If a record contains a picture, drop the picture and copy everything else exactly.

◆ ◆ ◆ ◆

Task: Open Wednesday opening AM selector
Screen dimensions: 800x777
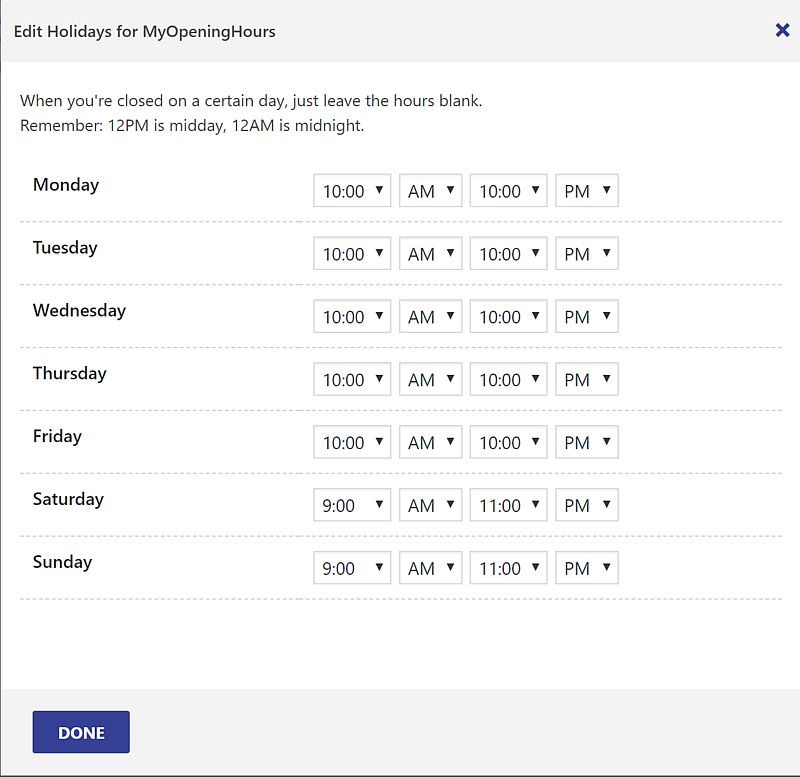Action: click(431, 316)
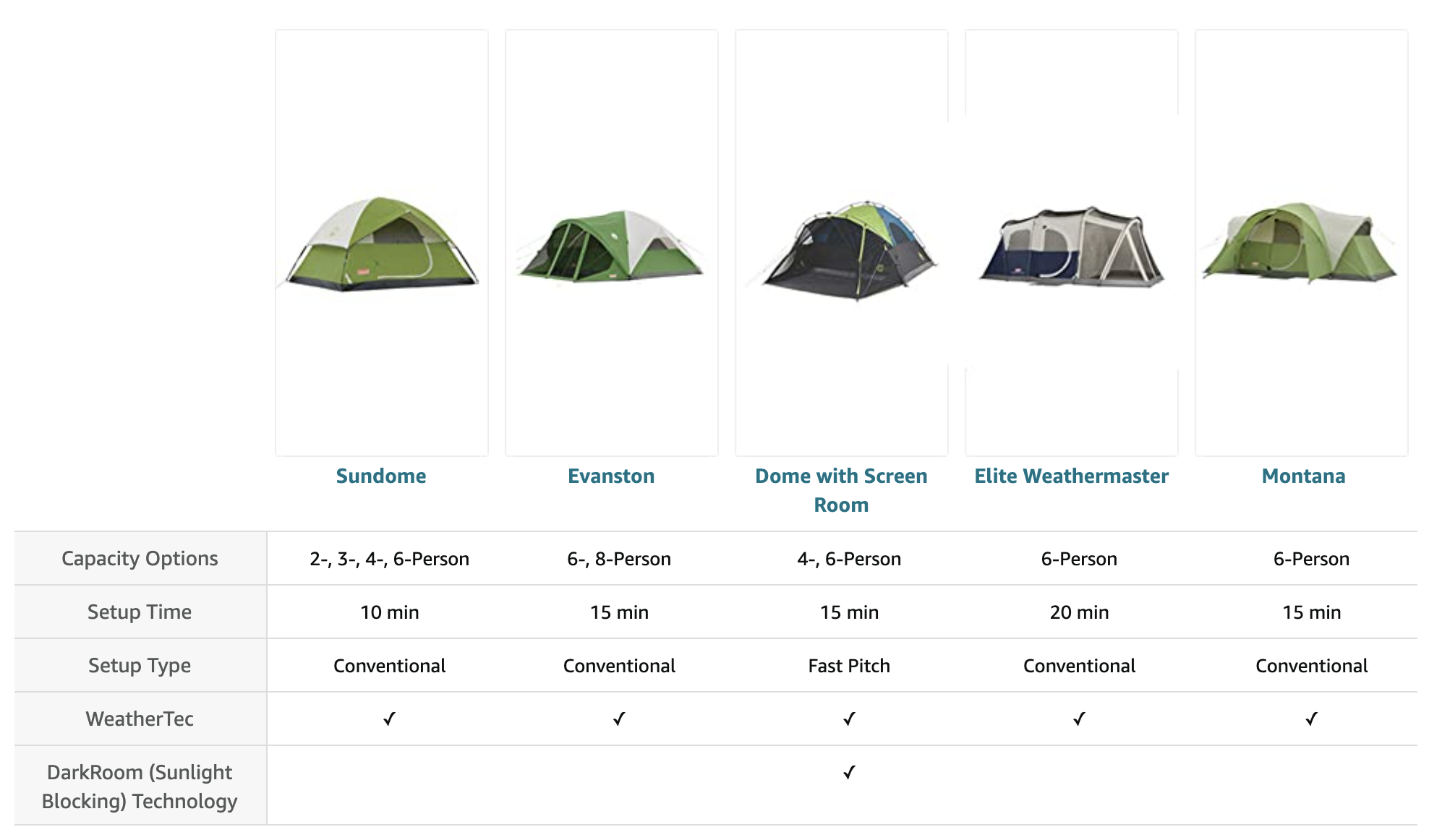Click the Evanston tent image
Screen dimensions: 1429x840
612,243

◆ ◆ ◆ ◆

Result of the exercise
Task: Open Wednesday opening AM selector
Screen dimensions: 800x777
Action: click(431, 316)
Click the Evanston tent image
Screen dimensions: 1429x840
612,243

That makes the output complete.